Downing Street said on Tuesday that the only alternative the European Union had suggested to Mr. Johnson’s proposal was the so-called Irish backstop plan rejected three times by Britain’s Parliament. That would require Northern Ireland to stay in Europe’s customs union, perhaps indefinitely. There is some evidence the strategy is working. A survey for the Daily Telegraph by the polling firm, ComRes, found that only just over half of voters, or 56 percent, would blame Mr. Johnson if Brexit does not happen on Oct 31, while 83 percent said they would blame Parliament.
Opposition parties in Britain criticized the latest statements from Downing Street, accusing officials there of trying to mask what they said was his desire for a no-deal Brexit. But the success of this approach depends in large part on Mr. Johnson and his allies hammering away at his continuing efforts to break free from the bloc, despite the legislation passed by Parliament to stop Britain from leaving without an agreement.
“Boris Johnson will never take responsibility for his own failure to put forward a credible deal,” said Keir Starmer, who speaks for the opposition Labour Party on Brexit. “His strategy from day one has been for a no-deal Brexit.” Some analysts believe the government might be trying to engineer an “accidental Brexit,” throwing up so many legal and political obstacles that the European Union runs out of time to authorize an extension before Oct. 31.
“They’re hoping they can exploit the confusion about an extension by pushing Parliament, pushing the courts, pushing the E.U,” said Bronwen Maddox, the director of the Institute for Government, a London-based research organization.
Still, if Britain’s Supreme Court ultimately instructs Mr. Johnson to request another Brexit extension, he will have no choice but to comply. Were he to refuse, senior cabinet members, like the attorney general, Geoffrey Cox, would likely resign, plunging the government into crisis.
That has not stopped Mr. Johnson’s aides from floating any number of provocative rumors. Britain, they said, could pressure other European nations to veto any extension of Brexit. If trapped inside the bloc, it could threaten to block business in Brussels, including agreement on a new European budget.
Britain might also refuse to nominate a European Commissioner, causing legal complications since every member state is required to have one.
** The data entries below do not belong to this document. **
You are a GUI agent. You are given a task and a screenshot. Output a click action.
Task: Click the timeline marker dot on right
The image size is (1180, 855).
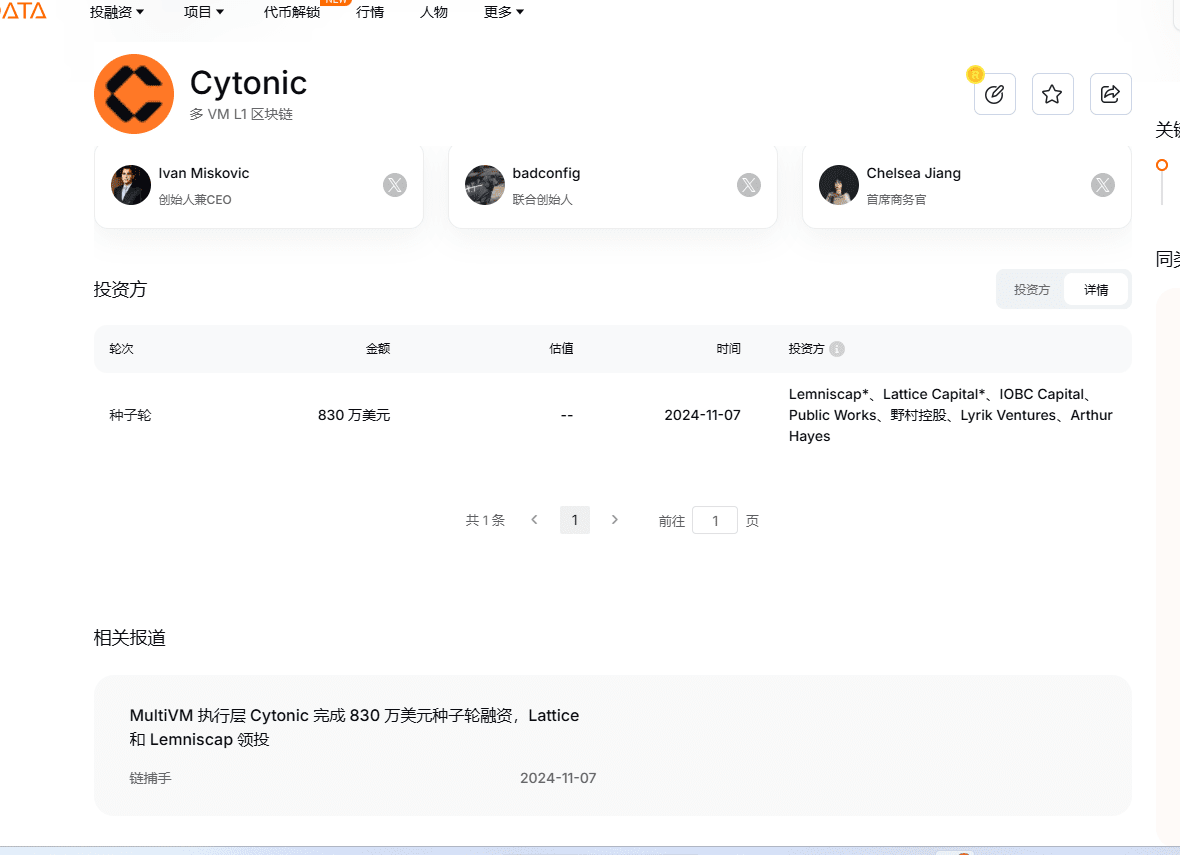[1162, 165]
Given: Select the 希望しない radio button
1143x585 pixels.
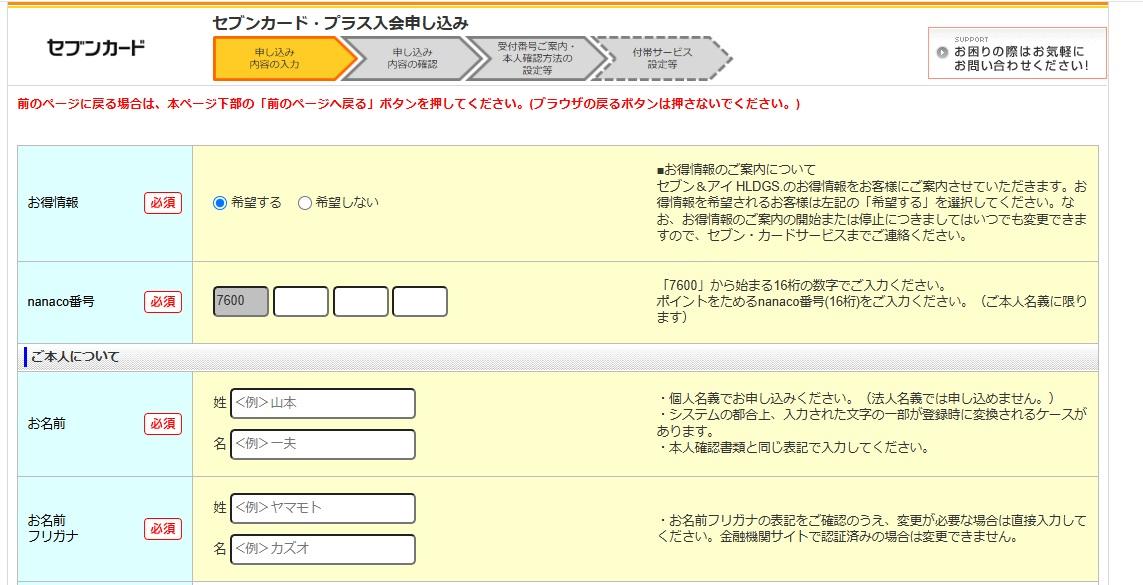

It might even send a hard-liner to Brussels, perhaps even the populist Brexit campaigner, Nigel Farage, to act as a cat among the pigeons.
On Monday, an anonymous Downing Street official suggested to the political editor of the Spectator magazine that the British would withdraw cooperation, perhaps on security issues, from governments that agree to an extension.
“We will make clear privately and publicly that countries which oppose delay will go the front of the queue for future cooperation — cooperation on things both within and outside E.U. competences. Those who support delay will go to the bottom of the queue,” the Spectator quoted the official as saying.
Previous British efforts to divide European Union nations over Brexit have failed, and experts believe this time is no different. Such tactics, Mr. Grant said, “will annoy people but are not going to change anything fundamentally.”
Blocking business in Brussels is another empty threat since Britain, like other members, has veto rights only on certain issues and Europe’s budget decision will not arrive until next June. As for nominating a Brexit hard-liner as a European Commissioner, that, too, would lead to a stalemate because he or she would have to pass a vetting process.
“What would be the point of nominating Nigel Farage?” Mr. Faull said. “He wouldn’t get through the European Parliamentary hearing.”
Whatever the outcome of Brexit, he added, the British will still need to engage with Brussels on trade and other issues. “They are going to have to talk serious business soon, so why antagonize and poison that discussion?” he said.